Ed anche se nel ’94 Gretzky si aggiudica per la decima ed ultima volta la Classifica dei Cannonieri della “regular season”, la sua attività agonistica volge oramai al tramonto, e, dopo un triennio in cui i Kings non riescono neppure a qualificarsi per i Playoff, accetta il trasferimento ai St. Louis Blues per una stagione, nuovamente condizionata dagli infortuni, per poi concludere la carriera accasandosi ai New York Rangers con cui scende in campo per l’ultima volta a fine della stagione regolare ’99, oramai a 38 anni compiuti, per l’esattezza il 18 aprile ’99 contro i Pittsburgh Penguins.
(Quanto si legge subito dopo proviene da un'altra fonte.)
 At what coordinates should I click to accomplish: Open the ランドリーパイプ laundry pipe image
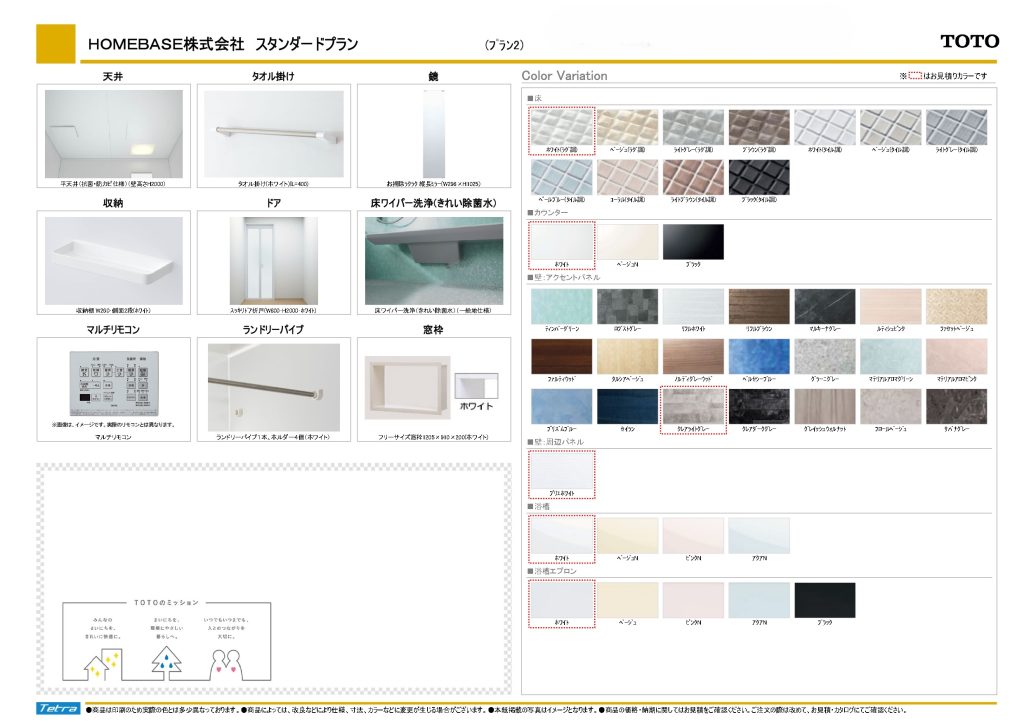pyautogui.click(x=273, y=388)
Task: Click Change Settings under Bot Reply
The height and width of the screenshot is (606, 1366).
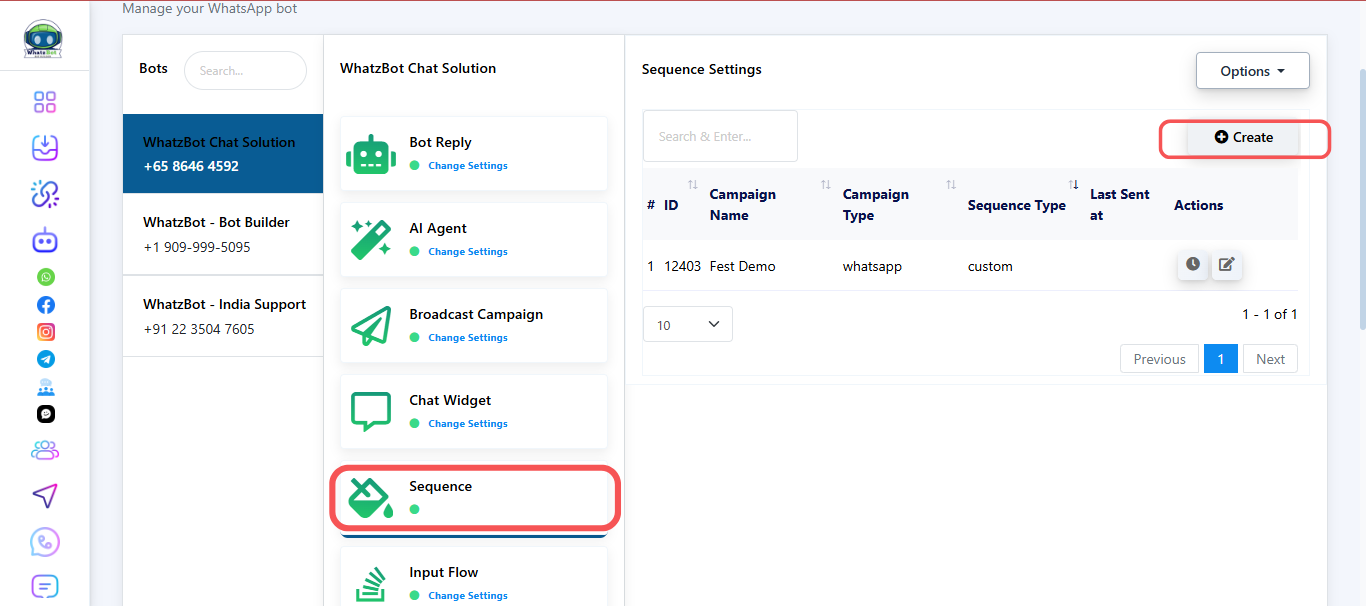Action: (x=467, y=166)
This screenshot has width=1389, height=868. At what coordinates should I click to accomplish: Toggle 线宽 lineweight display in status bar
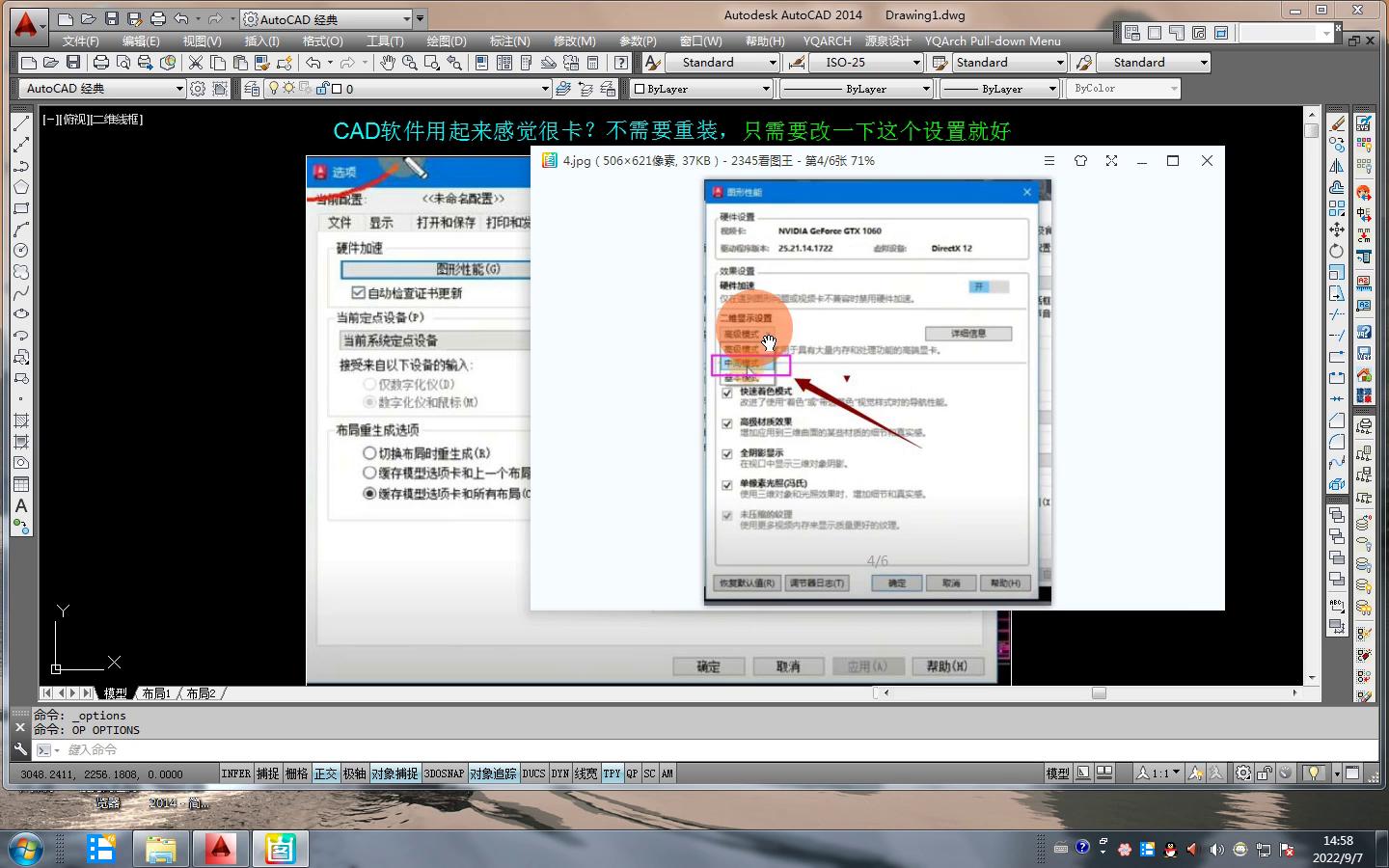point(586,773)

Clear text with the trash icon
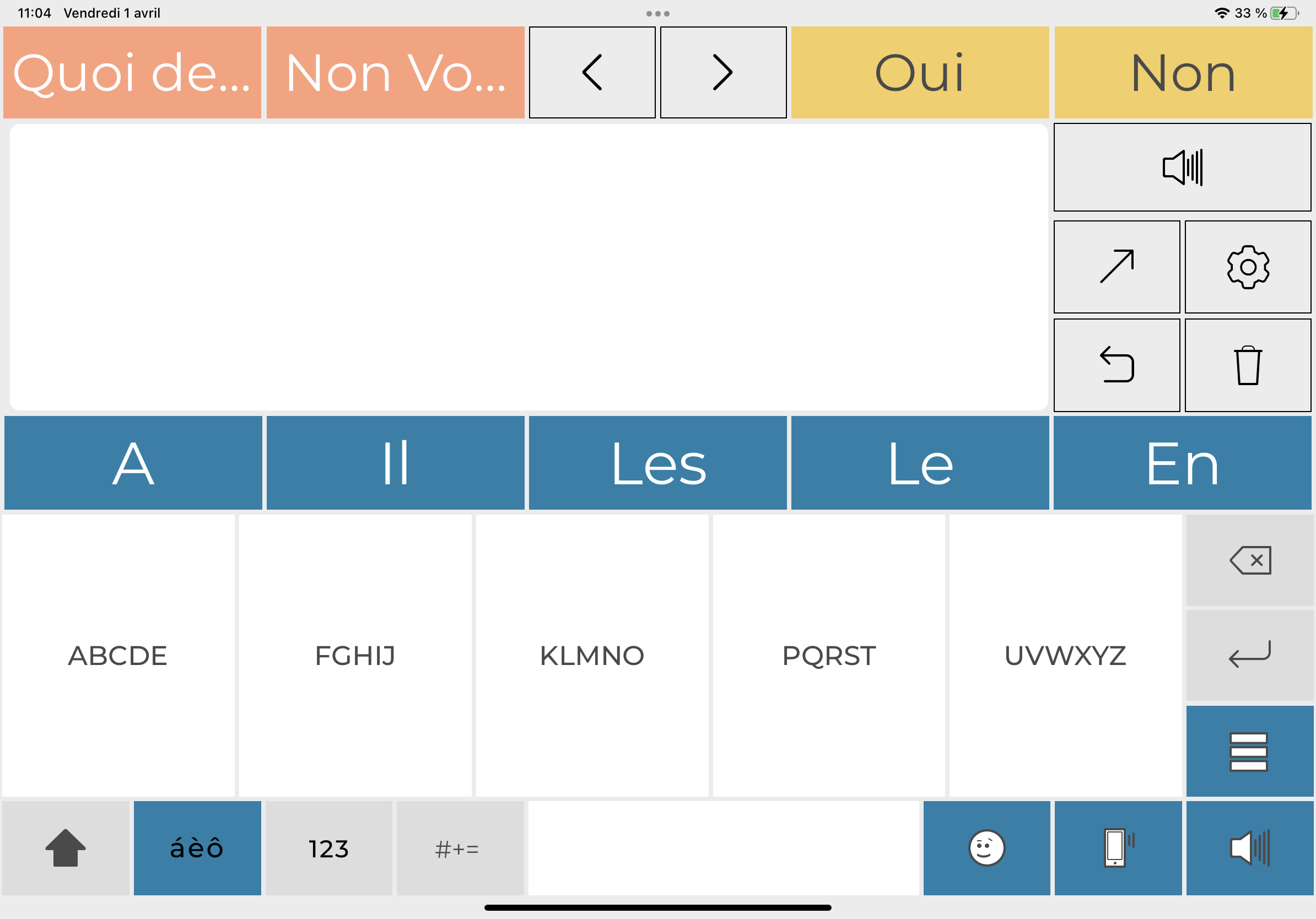click(x=1248, y=365)
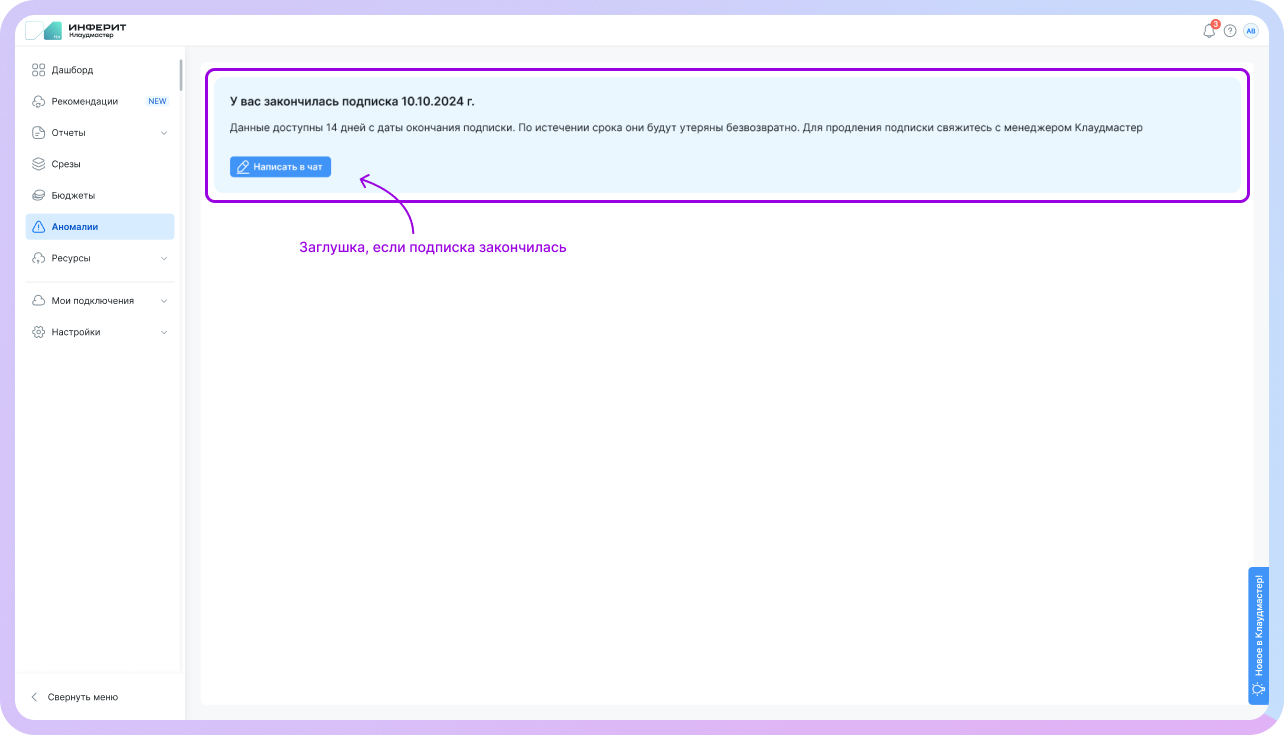1284x735 pixels.
Task: Click the Дашборд grid icon
Action: click(x=39, y=70)
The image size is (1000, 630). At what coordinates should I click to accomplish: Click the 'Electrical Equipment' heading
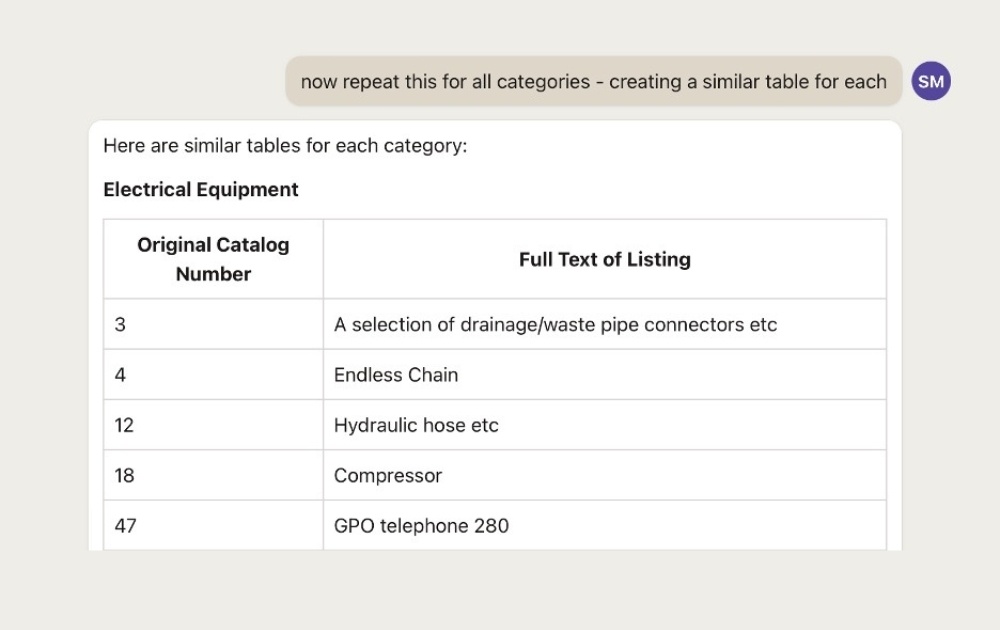click(201, 189)
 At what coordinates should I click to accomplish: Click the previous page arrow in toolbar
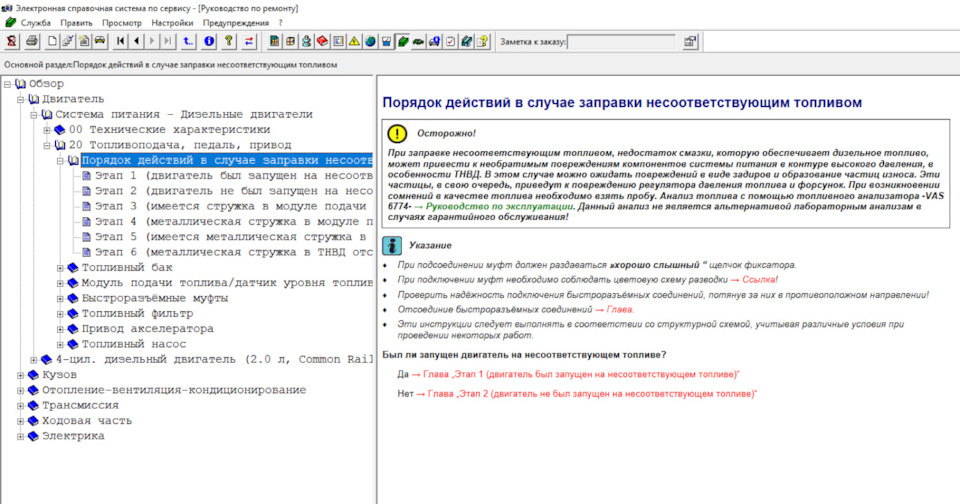click(137, 41)
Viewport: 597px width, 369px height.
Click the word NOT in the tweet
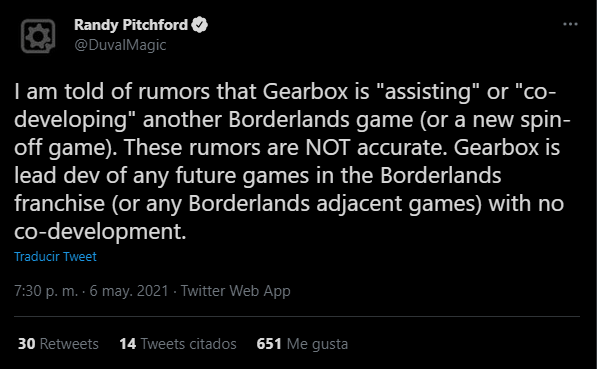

Si comnclude così una straordinaria epoca per un giocatore che ha stravolto ogni tipo di primato della NHL, dal record di punti, migliorato sin dal 15 ottobre ’89, giorno in cui supera il limite di 1.850 del suo idolo d’infanzia, “Mister Hockey” Gordie Howe, a quello di reti segnate, raggiunto il 23 marzo ’94 al Forum di Los Angeles davanti a 16mila spettatori in delirio, allorché realizza il punto n.802, scavalcando ancora Howe e determinando una sospensione dell’incontro per 10’ di applausi scroscianti.

gretzky-802
La celebre rete n.802 di Gretzky – da:agendalugano.ch

E, per comprenderne appieno la grandezza e l’impatto che Wayne Gretzky ha avuto nel mondo dell’Hockey su ghiaccio, bastino queste due elementari circostanze, la prima delle quali relativa alla sua iscrizione, ad appena 7 mesi di distanza dal suo ritiro, è stato inserito nella “Hockey Hall of Fame, rispetto ai canonici tre anni di attesa per tale evento …

Ma ancor più significativa è la seconda – dato che la suddetta deroga è stata applicata anche per altri 9 giocatori – ovverossia che la NHL ha imposto che il suo numero di maglia – il 99, da lui indossato sin dai tempi in cui era junior alla Sault Ste. Marie, non potendo avere il n.9 del suo ricordato idolo Howe, in quanto già assegnata ad altri – non venisse solo ritirato dai Club dove aveva giocato, ma che nessun altro giocatore dell’intera Lega Professionistica avrebbe mai potuto averlo in futuro sulla proprie spalle.

Come dire che “The Great One”, era oramai diventato “The Only One” …!!